Hurson, from Cappagh, County Tyrone, Northern Ireland, is one of nine children born to Johnnie and Mary Ann Hurson. He is educated to a primary level at Crosscavanagh Primary School in Galbally and at secondary level in St. Patrick’s, Galbally.

After leaving school, he works as a welder for a while before going to England where he stays for eighteen months with his brother Francis and works in the building trade. Returning to County Tyrone at the end of 1974, both he and his brother spend time in Bundoran, County Donegal, a known IRA training and supply centre.

In November 1976, Hurson, together with Kevin O’Brien, Dermot Boyle, Peter Kane, and Pat O’Neill are arrested. Hurson is tried and convicted of involvement in three IRA landmine incidents, one at Cappagh in September, one at Galbally, County Tyrone in November 1975 and a third at Reclain in February 1976, when several members of the Royal Ulster Constabulary and Ulster Defence Regiment narrowly escape being killed. He receives concurrent sentences of twenty, fifteen, and five years for these convictions.

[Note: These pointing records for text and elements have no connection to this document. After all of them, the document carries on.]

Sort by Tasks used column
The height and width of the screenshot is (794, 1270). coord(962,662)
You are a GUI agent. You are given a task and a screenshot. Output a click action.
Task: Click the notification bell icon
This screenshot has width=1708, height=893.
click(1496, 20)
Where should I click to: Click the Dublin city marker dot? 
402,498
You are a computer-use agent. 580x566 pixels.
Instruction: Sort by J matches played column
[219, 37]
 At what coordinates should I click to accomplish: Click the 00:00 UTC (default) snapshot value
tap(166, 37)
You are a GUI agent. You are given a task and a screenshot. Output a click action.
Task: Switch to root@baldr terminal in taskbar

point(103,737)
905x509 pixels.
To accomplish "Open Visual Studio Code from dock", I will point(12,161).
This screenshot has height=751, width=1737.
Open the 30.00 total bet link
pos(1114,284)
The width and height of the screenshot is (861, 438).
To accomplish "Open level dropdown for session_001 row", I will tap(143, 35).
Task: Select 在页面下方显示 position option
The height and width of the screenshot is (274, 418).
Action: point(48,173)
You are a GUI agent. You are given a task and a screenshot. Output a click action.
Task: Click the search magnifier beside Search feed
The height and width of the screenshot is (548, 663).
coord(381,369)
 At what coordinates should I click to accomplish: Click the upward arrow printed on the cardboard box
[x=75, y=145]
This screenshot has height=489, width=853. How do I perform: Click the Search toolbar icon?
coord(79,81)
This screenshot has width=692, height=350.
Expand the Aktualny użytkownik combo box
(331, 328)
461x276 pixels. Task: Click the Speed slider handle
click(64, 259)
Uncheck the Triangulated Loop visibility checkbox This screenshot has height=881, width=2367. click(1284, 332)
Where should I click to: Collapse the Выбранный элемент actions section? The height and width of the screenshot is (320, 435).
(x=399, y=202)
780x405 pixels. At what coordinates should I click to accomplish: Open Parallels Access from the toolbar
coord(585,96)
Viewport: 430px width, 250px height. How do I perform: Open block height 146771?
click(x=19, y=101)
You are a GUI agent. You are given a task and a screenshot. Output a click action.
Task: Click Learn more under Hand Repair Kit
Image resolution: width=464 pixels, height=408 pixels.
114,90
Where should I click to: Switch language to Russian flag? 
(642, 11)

Hurson becomes engaged to his long-term girlfriend, Bernadette Donnelly, while in prison. He is part of the blanket protest and joins the 1981 Irish Hunger Strike on May 28, replacing Brendan McLaughlin who withdraws following a perforated stomach ulcer.

He loses the ability to hold down water after about 40 days on hunger strike, and dies of dehydration after only 46 days, considerably shorter than any other hunger striker (the next shortest is Francis Hughes at 59 days). Near the end, his family considers the possibility of intervening to save his life, but they are told that he would probably have permanent brain damage.